- What you need to do
For each statement, say yes or no to whether it agrees with the text on immunity and vaccine efficacy, and quote the words of the text that settle it. 1. The viruses behind the flu and the common cold are said to change from one season to the next. 2. Moderna is given as 90% effective. 3. The CDC is cited as linking being unvaccinated with 2.34 times the odds of reinfection compared with being fully vaccinated.

- Extracted text
I can't rely on my naturally acquired immunity with 80+> efficacy instead of a vaccine with 90% efficacy to go to work. It might hurt people, regardless of my intentions or competence.

1 comments

What study shows 80% or greater efficacy for primary immunity versus secondary immunity via vaccination? Do they go into detail regarding how long the immunity lasts, and whether it covers varients? Viruses that cause the flu or common cold change from season to season, so immunity (either primary or secondary) doesn't really protect against a subsequent varient.
>What study shows 80% or greater efficacy for primary immunity versus secondary immunity via vaccination

The CDC claims being unvaccinated was associated with 2.34 times the odds of reinfection compared with being fully vaccinated. Most vaccines are 90+ effective. Say for example moderna is 95.3% effective, natural immunity would be 89% (100% - 4.7% x 2.34)

- Provided data
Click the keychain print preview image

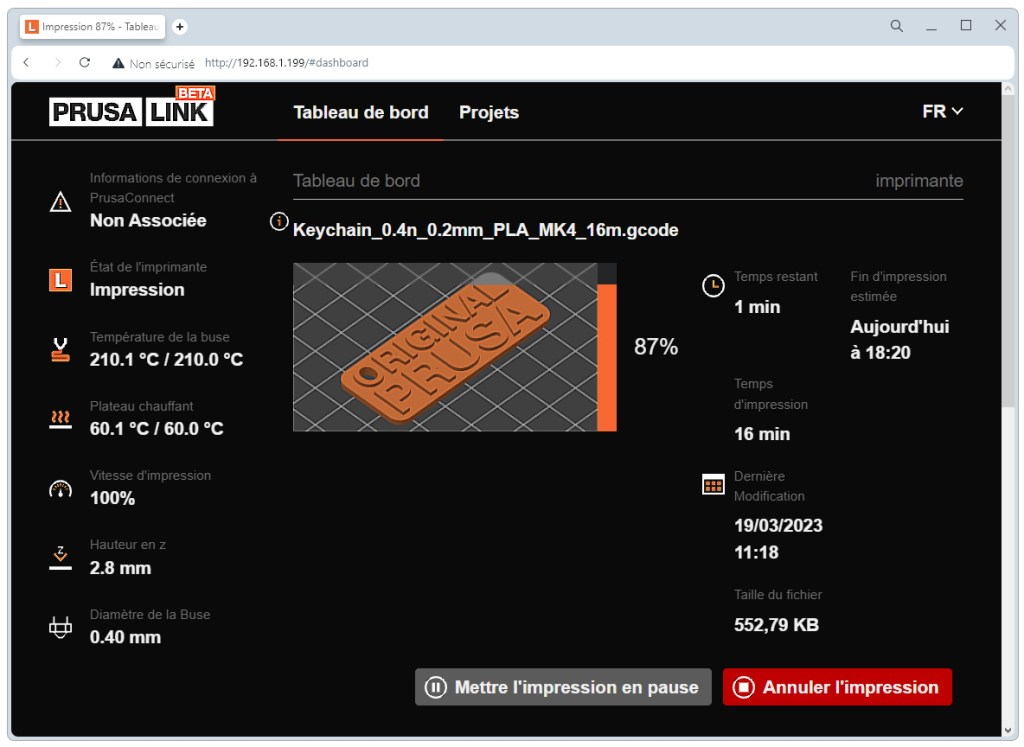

- Answer space
1. Yes: "Viruses that cause the flu or common cold change from season to season"
2. No: "Say for example moderna is 95.3% effective"
3. Yes: "The CDC claims being unvaccinated was associated with 2.34 times the odds of reinfection compared with being fully vaccinated"